Wednesday, January 25, 2012

Plastic Surgery and the Great War

World War I seems like only yesterday this year:
Steven Spielberg's "War Horse", based on a novel by Michael Morpurgo, sweeps into the cineplex this month. The stage phenomenon of the same name, brilliantly realized by Handspring Puppet Company, continues on Broadway.
Susan Orleans tells the true life and legend of Rin Tin Tin, Dog Star of stage and screen, born on a World War I battlefield, delivered from it by a doughboy. Orleans writes that animals were deployed to the front in staggering numbers — some sixteen million horses, dogs, oxen, camels, donkeys, mules and pigeons went to the front—including “8 million horses that were killed… or sold to French butchers at the end.” 
War has come to the public television hit Downton Abbey in its second season. And HBO's Boardwalk Empire is haunted by characters like Richard Harrow, decimated by the unexpected savagery of that conflict.

The Great War was a wanton slaughter of innocence and innocents, none more so than the boys who fought from a 6-foot ditch scarred into scorched earth. It was, writes William Boyd in a recent editorial, “a conflict between 19th-century armies equipped with 20th-century weapons...in which millions of soldiers on both sides slogged through...a 500-mile line of trenches...to meet their deaths in withering blasts of machine-gun fire and artillery...."
Eager boy soldiers faced “a battlefield dominated by tanks, machine guns, howitzers, aircraft and poisonous gas...," exposed from the neck up.

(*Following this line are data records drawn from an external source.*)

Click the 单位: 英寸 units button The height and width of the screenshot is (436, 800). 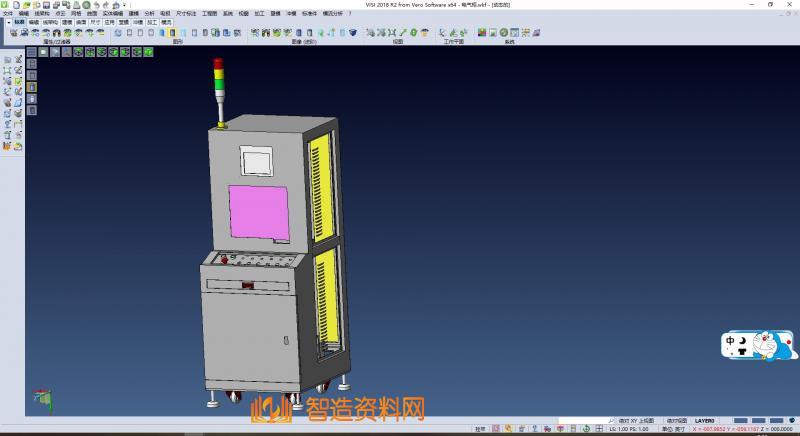674,429
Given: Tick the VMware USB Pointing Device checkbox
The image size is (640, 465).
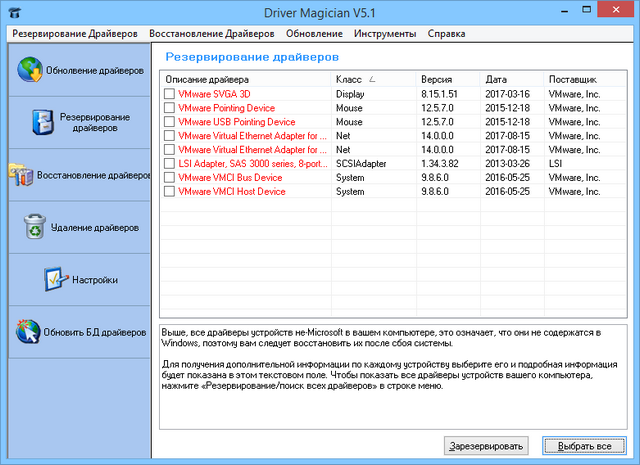Looking at the screenshot, I should tap(170, 122).
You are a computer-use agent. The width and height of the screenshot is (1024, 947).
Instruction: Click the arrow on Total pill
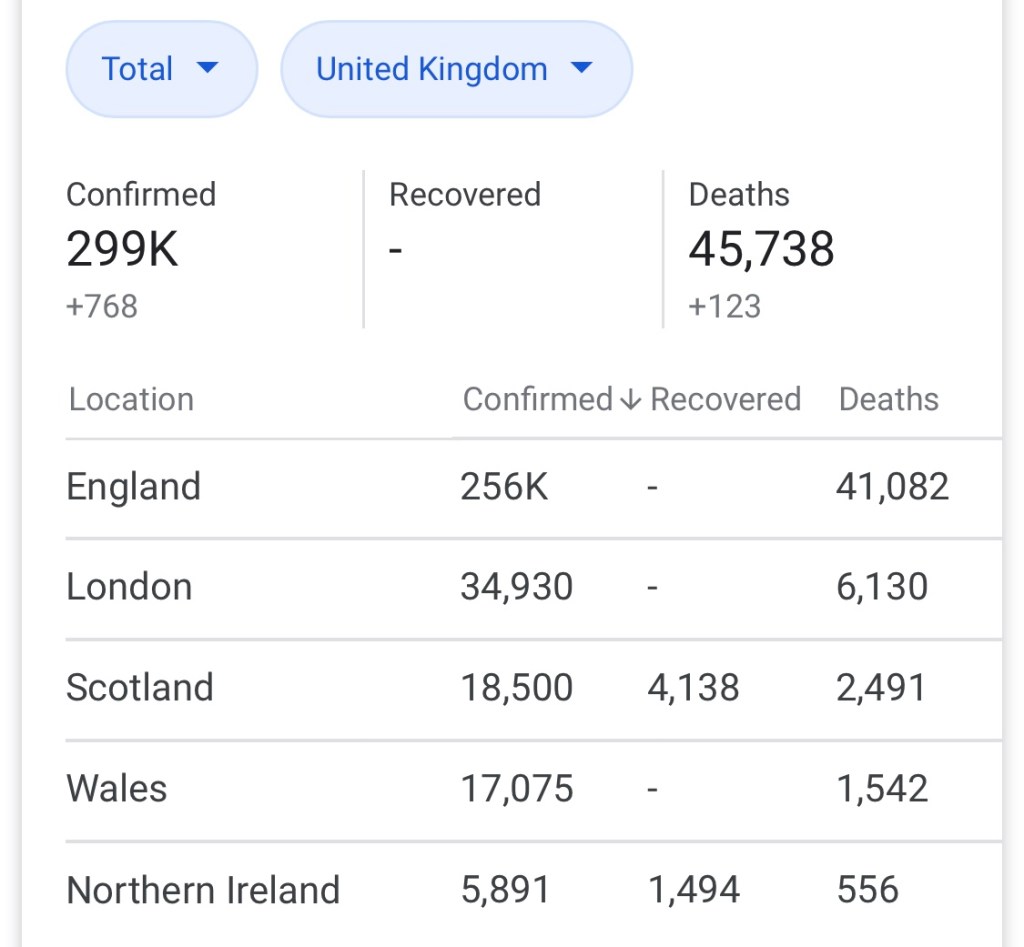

In fact, the signature wound of the war was facial disfigurement. Unimaginable, mutilating wounds, once mercifully unsurvivable. And in the vestigial Victorian aesthetic of the times, unspeakably hideous. In her article, “The Rhetoric of Disfigurement,” social historian Suzannah Biernoff writes that an estimated 60,500 British soldiers suffered head or eye injuries... at the specialist hospital for facial injuries...over 11,000 operations were performed on some 5,000 servicemen between 1917 and 1925. "Many soldiers were shot in the face simply because they had no experience of trench warfare." One contemporary surgeon wrote, "They seemed to think they could pop their heads up over a trench and move quickly enough to dodge the hail of machine-gun bullets....”

One who had seen the carnage first hand was Harold Gillies, a battlefield medic who returned to Britain in 1916 to devote his life to finding a way to restore to these patients the “perceived loss of humanity.” Gillies would become known as the “father of modern plastic surgery". But in that first year—after the Battle of the Somme, when he expected 200 casualties and got 2,000—even the physician felt "fear, disgust and shame surrounding facial disfigurement, both for the men who suffered these injuries, and for those...who came into contact with them....”

Subsequent blogs will explore how Dr. Gillies, and the post-war world with him, came to terms with the bodily and spiritual carnage in the wake of The Great War, what it has meant to the science of facial reconstruction, and how it has shaped 21st century concepts of beauty and worth.